Can Sunak offer hope to his MPs from the local elections drubbing?
Although these local elections were fought against a backdrop of the worst cost-of-living squeeze in modern history and a crisis in the NHS, that remaking of political allegiances crystallised by Brexit still casts its long shadow.
Because although the early results have been disastrous for the Tories and joyful for the Liberal Democrats, results so far are inconclusive about whether Labour and Sir Keir Starmer can realistically hope and plan for a very substantial majority at the next general election.
And the reason for that is Labour is not apparently making adequate gains in Brexit-backing former "Red Wall" areas, like Hartlepool, Tamworth and Lincoln.
That said, it has taken control of councils it targeted - Stoke-on-Trent and Plymouth - where it needs to win to be credible nationally.
More significantly perhaps, it has won in Medway in Kent, where it has not been in power since 1998. That victory in particular is a potent symbol of the big hope for Starmer's Labour - that the anti-Tory mood of the country is returning to where it was in the mid-1990s, prior to Tony Blair's New Labour landslide in 1997.
Labour believes its margin over the Tories will be eight percentage points, which it says would be its best result in 26 years - and therefore a path to victory.
For Rishi Sunak there is both a "cup half full" and "half empty" interpretation if that vote share transpires when all counts are in.

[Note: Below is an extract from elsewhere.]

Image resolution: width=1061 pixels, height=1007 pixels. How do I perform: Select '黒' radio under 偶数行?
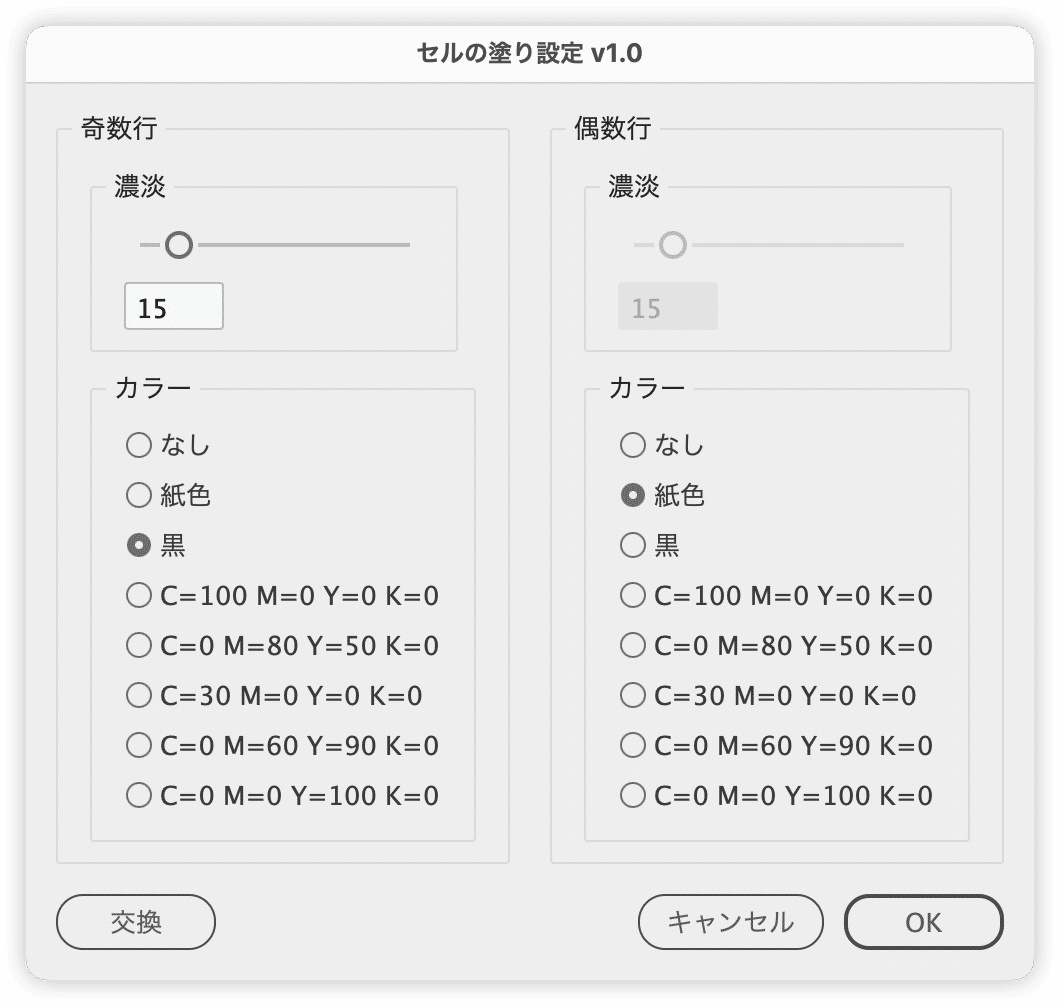[632, 546]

On the plus side for Sunak, Labour is doing less well than in the national opinion polls, which show it heading for landslide victory. On the negative side for Sunak - in a vote that actually matters rather than a survey - his Tories have performed worse than Boris Johnson's Tories did a year ago.
These elections are of course taking place after the worst of the crises of the Johnson years - the humiliating mass resignations of his ministers in protest at his ethical shortcomings. They also follow Liz Truss's calamitous mini-budget and are during this winter of strikes in the health service, on the trains, and in schools.
Sunak and his Tory strategists will therefore argue any prime minister would face a drubbing at this juncture. With an election maybe 16 months away, his party still has a route to avoid catastrophe, he will claim.
But the evidence for this optimism is scarce, especially in many of the more prosperous parts of the UK - the south, south-west, and erstwhile blue North - where former Tory supporters have turned either to the Lib Dems or simply decided to stay home.
The Lib Dems love that royal Windsor has turned orange on the eve of the King's coronation.
And here is the nightmare for Tory MPs. They can be under no illusion that after 13 years in power, with living standards plunging and public services crumbling, they've been served notice that their time may be up.
What is less clear is whether the threat to their livelihoods as MPs is largely from a Labour revived by Starmer or from tactical voting that could see a Lib Dem surge which endures beyond today's protest vote.
Politics is always about momentum. Labour and the Lib Dems have it, the Tories don't.